* **Problems to solve**:
• A. Translate this sentence from the discussion of genome sequencing challenges into Spanish: "The question is whether the tools and infrastructure to analyze these data are keeping up."
• B. In one to three sentences, explain why Anika Joecker says, in the discussion of genome sequencing challenges, that a pipeline must be shown to work on real data rather than only on simulated data.
• C. Write the next part of the discussion of genome sequencing challenges, picking up after its final sentence.

* **Passage for review**:
********
With over 50,000 human genomes and exomes resequenced and >600 animal or plant genomes sequenced de novo, generating genome sequence data is becoming increasingly commonplace. The question is whether the tools and infrastructure to analyze these data are keeping up. Nature Biotechnology asked experts in academia and industry to share their thoughts on two of the sequencing field's key computational challenges—assembling genomes and developing pipelines to interpret genomes. The following edited compilation of their responses highlights the need for improved accuracy and centralized standards and the opportunities resulting from the rapid pace of innovation (Box 1).

Nature Biotechnology: What problems do you commonly encounter with sequence-analysis pipelines and data interpretation?

Shawn Baker, CSO, BlueSEQ

Shawn Baker: Keeping up with the changing algorithms and knowing which is the best to use. Beyond that, it would be dedicating the time necessary to get everything up and running and then keeping it running. And, if you're running a truly high-throughput system, finding enough storage for all of the data.

Anika Joecker, Senior Bioinformatics Specialist, CLC bio

Anika Joecker: There is a lack of validated sequencing data—that is, not many public datasets are available for which all genomic variants are known. Also, benchmarking analytic tools consumes a lot of time, which people try to save by using simulated data only. But the problem with this is that different technologies have different error sources, and algorithms have to be able to deal with all kinds of data. Therefore, before developing automatic pipelines for sequencing analysis, we have to show that on real data the pipeline actually does a good job.
********
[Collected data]

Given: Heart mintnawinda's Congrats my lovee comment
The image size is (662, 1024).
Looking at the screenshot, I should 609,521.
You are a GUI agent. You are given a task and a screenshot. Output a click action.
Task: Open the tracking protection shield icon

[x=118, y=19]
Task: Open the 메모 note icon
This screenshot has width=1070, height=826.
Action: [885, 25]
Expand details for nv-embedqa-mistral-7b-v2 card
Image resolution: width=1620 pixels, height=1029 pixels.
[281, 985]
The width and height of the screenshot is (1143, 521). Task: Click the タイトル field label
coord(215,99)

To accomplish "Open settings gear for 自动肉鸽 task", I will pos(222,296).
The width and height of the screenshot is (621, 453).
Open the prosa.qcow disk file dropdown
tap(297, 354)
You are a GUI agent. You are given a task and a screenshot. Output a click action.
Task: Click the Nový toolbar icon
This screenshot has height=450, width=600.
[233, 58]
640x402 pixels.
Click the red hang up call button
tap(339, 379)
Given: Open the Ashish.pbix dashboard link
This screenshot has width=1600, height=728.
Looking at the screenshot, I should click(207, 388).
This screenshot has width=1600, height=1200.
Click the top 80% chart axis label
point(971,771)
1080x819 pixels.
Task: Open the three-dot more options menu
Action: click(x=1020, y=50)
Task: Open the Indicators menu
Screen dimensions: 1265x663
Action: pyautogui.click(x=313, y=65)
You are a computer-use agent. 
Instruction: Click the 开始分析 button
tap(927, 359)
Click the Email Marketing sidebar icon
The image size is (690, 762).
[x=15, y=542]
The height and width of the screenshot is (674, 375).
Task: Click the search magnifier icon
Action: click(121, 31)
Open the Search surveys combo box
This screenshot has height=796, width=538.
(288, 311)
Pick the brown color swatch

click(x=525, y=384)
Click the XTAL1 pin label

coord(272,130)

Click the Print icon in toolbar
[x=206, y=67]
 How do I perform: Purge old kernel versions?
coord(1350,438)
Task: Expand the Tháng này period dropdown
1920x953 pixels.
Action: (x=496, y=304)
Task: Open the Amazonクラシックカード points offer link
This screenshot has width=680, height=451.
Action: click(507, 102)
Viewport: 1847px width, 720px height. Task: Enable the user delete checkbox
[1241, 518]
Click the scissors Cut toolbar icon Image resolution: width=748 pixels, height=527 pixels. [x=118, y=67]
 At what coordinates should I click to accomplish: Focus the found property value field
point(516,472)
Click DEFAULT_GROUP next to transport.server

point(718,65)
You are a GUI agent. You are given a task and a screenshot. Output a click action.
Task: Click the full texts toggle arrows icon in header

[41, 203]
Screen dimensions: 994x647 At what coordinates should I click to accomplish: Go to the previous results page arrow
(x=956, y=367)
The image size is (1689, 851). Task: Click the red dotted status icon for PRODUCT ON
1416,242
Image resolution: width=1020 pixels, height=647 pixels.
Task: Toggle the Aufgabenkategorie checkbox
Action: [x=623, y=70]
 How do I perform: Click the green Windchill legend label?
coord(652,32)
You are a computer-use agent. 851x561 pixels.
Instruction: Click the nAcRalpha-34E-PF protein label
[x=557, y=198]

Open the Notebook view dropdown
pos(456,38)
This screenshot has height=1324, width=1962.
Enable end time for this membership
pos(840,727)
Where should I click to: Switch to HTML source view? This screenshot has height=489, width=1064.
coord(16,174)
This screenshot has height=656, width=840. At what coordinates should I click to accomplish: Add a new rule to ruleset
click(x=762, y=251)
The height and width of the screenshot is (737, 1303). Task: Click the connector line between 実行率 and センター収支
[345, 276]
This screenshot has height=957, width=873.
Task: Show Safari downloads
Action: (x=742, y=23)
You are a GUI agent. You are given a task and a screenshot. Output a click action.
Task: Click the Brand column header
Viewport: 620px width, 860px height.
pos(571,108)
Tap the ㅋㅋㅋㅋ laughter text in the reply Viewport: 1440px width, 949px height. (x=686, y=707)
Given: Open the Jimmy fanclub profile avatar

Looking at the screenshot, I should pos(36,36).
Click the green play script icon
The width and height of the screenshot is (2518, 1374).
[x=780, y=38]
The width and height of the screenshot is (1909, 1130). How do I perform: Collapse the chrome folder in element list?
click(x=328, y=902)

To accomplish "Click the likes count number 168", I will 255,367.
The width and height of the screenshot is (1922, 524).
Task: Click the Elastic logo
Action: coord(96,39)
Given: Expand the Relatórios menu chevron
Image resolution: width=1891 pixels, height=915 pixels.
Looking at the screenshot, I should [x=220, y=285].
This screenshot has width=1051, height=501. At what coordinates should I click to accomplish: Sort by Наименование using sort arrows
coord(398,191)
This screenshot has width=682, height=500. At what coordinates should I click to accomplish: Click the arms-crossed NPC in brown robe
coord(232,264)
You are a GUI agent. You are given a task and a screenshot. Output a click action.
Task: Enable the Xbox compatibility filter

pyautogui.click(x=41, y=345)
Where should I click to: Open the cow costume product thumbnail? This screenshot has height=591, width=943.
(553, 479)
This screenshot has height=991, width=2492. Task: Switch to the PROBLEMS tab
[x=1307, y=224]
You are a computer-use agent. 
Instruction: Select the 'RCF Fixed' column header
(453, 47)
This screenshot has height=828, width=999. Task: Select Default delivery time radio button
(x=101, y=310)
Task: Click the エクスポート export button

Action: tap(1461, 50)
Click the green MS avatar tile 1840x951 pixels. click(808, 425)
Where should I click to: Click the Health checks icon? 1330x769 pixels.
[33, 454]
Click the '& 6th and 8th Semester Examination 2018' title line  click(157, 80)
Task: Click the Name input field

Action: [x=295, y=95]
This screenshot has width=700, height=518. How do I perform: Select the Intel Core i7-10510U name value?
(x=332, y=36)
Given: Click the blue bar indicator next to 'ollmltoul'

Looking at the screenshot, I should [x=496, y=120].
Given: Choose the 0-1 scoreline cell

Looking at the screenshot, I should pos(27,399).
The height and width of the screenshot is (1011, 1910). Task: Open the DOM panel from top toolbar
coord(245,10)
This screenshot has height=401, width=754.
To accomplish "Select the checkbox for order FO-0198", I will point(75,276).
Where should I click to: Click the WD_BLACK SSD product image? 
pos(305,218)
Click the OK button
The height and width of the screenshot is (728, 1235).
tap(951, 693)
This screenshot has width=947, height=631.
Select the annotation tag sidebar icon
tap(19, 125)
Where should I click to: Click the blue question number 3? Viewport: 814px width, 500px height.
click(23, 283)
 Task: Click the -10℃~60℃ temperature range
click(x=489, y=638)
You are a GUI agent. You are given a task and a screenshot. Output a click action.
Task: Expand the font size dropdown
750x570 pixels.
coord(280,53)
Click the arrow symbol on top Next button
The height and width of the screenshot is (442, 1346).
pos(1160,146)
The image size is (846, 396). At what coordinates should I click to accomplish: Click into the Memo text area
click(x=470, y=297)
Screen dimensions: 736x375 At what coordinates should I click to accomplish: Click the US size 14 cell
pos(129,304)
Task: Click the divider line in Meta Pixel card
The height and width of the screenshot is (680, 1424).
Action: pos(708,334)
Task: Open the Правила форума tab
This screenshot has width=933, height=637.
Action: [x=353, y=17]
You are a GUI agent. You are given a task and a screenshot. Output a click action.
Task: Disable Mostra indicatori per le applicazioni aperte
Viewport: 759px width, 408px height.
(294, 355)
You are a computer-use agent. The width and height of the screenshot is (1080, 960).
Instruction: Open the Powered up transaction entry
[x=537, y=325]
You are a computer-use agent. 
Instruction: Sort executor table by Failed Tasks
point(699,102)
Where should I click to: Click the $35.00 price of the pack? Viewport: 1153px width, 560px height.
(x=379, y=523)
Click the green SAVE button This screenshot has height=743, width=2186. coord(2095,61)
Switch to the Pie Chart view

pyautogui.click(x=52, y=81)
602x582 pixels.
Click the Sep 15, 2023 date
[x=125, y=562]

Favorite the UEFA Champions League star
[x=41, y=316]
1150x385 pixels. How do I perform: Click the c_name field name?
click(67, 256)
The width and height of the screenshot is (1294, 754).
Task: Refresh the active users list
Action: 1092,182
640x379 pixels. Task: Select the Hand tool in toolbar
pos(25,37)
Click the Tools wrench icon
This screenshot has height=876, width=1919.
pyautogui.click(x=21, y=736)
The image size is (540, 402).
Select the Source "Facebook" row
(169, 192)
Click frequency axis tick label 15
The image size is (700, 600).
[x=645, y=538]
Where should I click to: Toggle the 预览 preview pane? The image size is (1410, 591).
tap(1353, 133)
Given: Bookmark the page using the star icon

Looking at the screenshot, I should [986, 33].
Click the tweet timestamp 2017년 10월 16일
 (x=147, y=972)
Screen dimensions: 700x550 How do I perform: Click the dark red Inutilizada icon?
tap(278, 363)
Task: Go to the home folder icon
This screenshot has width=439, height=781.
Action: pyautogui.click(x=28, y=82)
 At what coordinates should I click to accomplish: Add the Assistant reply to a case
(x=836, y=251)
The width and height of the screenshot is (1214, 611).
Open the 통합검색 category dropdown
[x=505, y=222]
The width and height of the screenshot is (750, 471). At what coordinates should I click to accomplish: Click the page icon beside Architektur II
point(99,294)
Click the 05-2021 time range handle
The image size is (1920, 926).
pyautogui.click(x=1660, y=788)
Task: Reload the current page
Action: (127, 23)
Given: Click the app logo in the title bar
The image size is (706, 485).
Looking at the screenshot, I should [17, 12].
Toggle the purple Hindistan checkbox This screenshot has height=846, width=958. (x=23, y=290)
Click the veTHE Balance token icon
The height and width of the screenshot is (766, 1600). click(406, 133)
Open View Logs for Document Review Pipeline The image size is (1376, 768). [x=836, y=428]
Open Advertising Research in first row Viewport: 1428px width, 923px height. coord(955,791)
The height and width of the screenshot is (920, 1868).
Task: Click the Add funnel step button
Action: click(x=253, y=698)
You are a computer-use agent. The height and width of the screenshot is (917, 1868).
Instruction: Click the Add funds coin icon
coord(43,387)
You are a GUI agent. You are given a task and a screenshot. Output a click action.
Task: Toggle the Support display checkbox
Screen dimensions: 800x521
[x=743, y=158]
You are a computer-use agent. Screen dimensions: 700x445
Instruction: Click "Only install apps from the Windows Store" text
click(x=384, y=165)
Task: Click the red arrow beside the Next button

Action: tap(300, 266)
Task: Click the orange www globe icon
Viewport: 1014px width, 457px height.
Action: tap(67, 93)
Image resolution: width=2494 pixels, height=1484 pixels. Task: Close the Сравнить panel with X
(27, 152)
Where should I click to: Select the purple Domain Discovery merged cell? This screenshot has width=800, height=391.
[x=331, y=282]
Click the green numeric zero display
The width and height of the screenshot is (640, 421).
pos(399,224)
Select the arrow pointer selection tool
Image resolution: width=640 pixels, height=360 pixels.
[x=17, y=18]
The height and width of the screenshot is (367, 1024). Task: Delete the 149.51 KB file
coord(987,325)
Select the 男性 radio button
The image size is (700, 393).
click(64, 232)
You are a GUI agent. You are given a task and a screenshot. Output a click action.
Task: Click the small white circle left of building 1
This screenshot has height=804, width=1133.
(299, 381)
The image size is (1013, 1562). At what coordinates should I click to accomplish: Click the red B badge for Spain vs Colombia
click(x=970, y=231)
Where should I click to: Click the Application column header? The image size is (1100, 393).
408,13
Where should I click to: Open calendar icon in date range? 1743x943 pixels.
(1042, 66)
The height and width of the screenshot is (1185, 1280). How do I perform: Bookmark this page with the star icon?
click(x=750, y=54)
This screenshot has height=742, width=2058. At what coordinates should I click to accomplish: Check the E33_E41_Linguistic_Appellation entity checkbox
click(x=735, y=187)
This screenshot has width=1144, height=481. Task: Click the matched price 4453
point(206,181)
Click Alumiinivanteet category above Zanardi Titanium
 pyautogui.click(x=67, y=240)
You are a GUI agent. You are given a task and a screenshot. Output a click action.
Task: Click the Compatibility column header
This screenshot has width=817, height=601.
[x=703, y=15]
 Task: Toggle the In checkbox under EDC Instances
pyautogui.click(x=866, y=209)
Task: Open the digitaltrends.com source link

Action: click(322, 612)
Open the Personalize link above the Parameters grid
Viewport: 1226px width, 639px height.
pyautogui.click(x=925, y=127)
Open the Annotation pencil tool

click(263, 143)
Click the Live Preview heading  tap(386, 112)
********
* **Expected results**:
• A. La pregunta es si las herramientas y la infraestructura para analizar estos datos están al día.

• B. Different sequencing technologies have different error sources, and algorithms must be able to deal with all kinds of data, so simulated data alone cannot show how well a tool performs. That is why a pipeline has to be shown to do a good job on real data before automatic pipelines for sequencing analysis are developed.

• C.
George Church, Professor of Genetics, Harvard Medical School

George Church: Clinical interpretation needs high quality data, including haplotype phasing, to distinguish two mutations in one copy of a gene from mutations in both copies. Such methods (for example, Complete Genomics' long fragment read technology) also improve simple SNP accuracy 50-fold and help deal with repeats. We need to fix the 300 remaining gaps in the human reference genomes.

Michael Snyder & John West: Modularity is important because new and better algorithms appear regularly.

Steven Salzberg, Director, Center for Computational Biology, Johns Hopkins University School of Medicine

Steven Salzberg: For resequencing projects, a common pitfall in some biomedical projects is to expect too much from the sequencing report provided by the sequencing company. A number of companies offer to sequence the genome and report on all the SNPs and other variant calls, which may be a very good deal. However, the analysis is only just beginning when that report arrives. Researchers need to recognize that they need bioinformatics expertise to make sense of these reports, and they should be prepared to conduct much more computational analysis once the data arrive.

Is it feasible for most labs to develop their own genome-sequence analysis pipelines?

Elizabeth Worthey, Assistant Professor, Medical College of Wisconsin

Elizabeth Worthey: Clinical groups could each develop their own pipelines, but this would not be the best outcome. There should be adoption of a limited number of tools that fundamentally support data exchange between different instances of the same tool and between different tools using well-defined data formats. No standardized clinical pipelines exist. There are research pipelines, but much work needs to be performed to bring these to clinical grade. There are advantages and disadvantages to both commercial and in-house solutions (Table 1).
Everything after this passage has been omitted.